Plural news and views on Sudan

Sudan’s FFC launch discussions on transitional parliament

National Assembly building (File photo Getty)
National Assembly building (File photo Getty)

January 6, 2020 (KHARTOUM) – A leading member of the Forces for Freedom and Change (FFC), the ruling coalition in Sudan, said that they are discussing the representation of political forces in the Legislative Council which will be announced after the signing of peace agreements.

The FFC Central Council – the highest authority in the coalition – has begun a series of meetings since last Saturday to discuss several issues, including the appointment of the Transitional Legislative Council, the selection of state governors and the peace process.

“The meetings will determine how political forces are represented in the Legislative Council, but the official announcement (of its members) will be linked to the outcome in the peace process,” said Kamal Bollad FFC Central Council member in statements to Sudan Tribune on Monday.

Bollad added that the Legislative Council will be formed without the armed groups if the parties in Juba fail to reach a peace agreement.

“We hope that the peace talks will reach an agreement before the formation of the Legislative Council,” but “in the case of failure to strike a deal, it is normal that the Council be formed because it has other tasks such as enacting laws and controlling the performance of the executive.”

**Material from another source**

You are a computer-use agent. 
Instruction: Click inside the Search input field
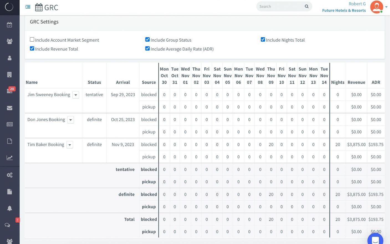(280, 7)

The transitional Constitutional Document signed between the ruling coalition and the former military council on August 22, provides that transitional parliament be formed within 3 months.

However, it was later agreed to delay it due to the opposition of the alliance of the armed group Sudanese Revolutionary Front (SRF) which demand to negotiate their representation in the transitional parliament which will discuss and adopt Sudan’s permanent constitution.

In line with the transitional constitution, the legislative power is exercised by the joint meeting of the Sovereign Council and the Council of Ministers.

The FFC will get the majority of seats in the appointed transitional parliament as they will get 67% of the Transitional Legislative Council. the remaining seats (33%) will be allocated to the political forces that supported the revolution even if they are not members of the coalition.

State Governors

In a related development, Boulad said, the FFC Central Council has not yet adopted the final list of nominees for governors, denying previous statements by some of its components.

He said that the leaks of some proposed names were not done “in good faith” because the process of selecting the governors has not yet completed.

The Civil Forces and the National Umma Party rejected the nominations by the FFC sections at the state level saying the process was based on political quotas between the local groups.

The same for the SRF groups which calls to delay the appointment of the 18 governors because they want to participate in the process particularly for their regions.